What is being asked: Using the data below, reproduce exactly the lines from the line with "Click the Australia flag icon" to the line with "Click the empty", both included; pictures must be dropped.

== Segment start ==

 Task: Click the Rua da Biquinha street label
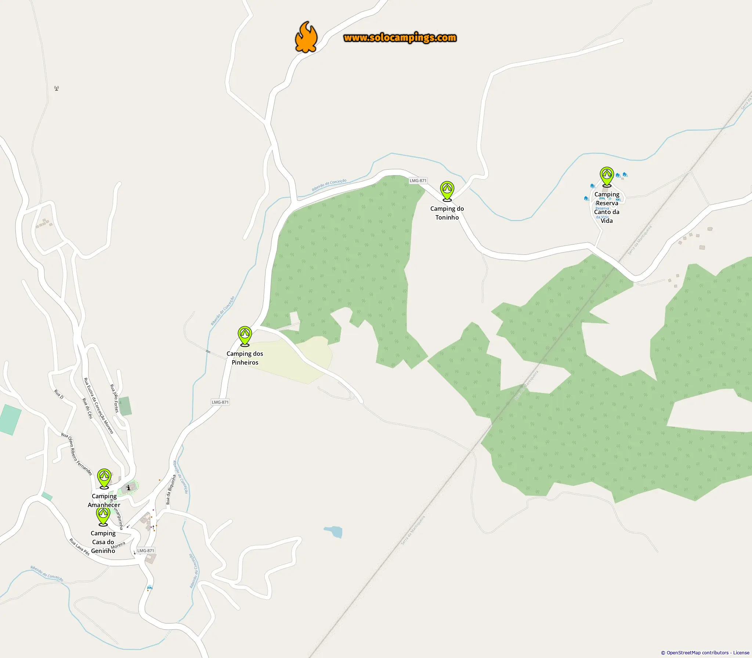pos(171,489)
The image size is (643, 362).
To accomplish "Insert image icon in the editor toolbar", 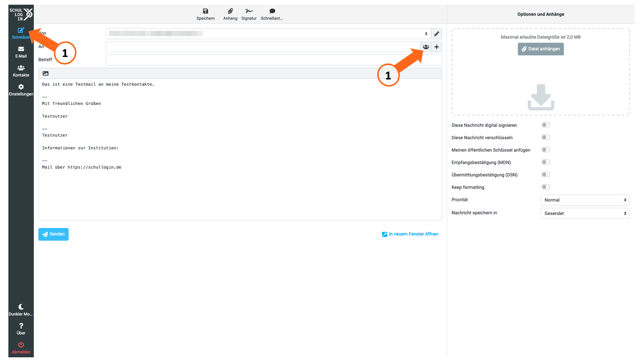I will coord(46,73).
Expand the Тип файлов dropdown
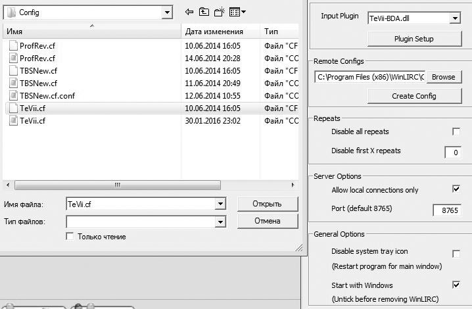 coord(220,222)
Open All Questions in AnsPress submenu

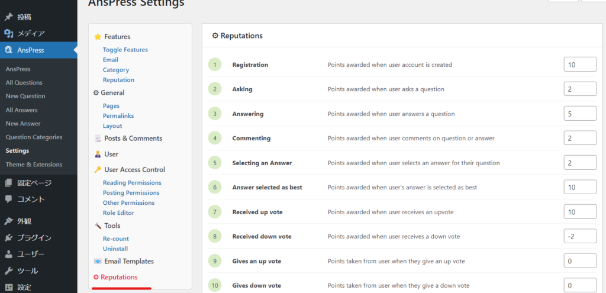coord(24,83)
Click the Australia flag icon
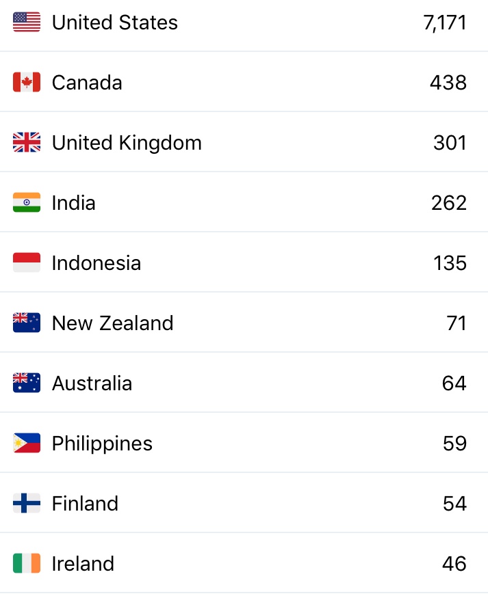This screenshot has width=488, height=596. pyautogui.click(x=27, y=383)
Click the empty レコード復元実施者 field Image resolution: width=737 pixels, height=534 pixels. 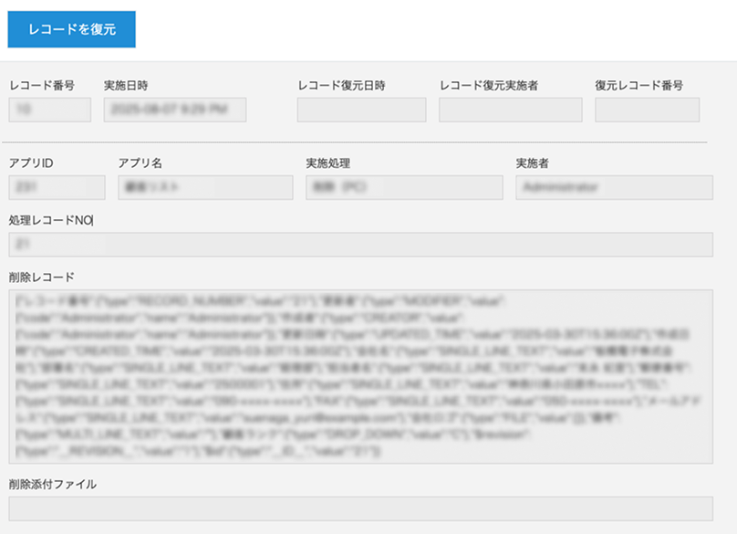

== Segment end ==
== Segment start ==

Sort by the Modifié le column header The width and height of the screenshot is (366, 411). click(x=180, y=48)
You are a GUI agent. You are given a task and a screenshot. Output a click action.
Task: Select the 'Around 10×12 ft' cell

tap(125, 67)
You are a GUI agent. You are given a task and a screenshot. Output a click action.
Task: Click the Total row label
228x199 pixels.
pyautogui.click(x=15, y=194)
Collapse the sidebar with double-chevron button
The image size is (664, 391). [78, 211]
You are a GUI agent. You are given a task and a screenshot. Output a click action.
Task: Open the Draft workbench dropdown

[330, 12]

== Segment end ==

Response area:
Click the Australia flag icon
This screenshot has width=488, height=596. pyautogui.click(x=27, y=383)
Click the empty レコード復元実施者 field Image resolution: width=737 pixels, height=534 pixels. 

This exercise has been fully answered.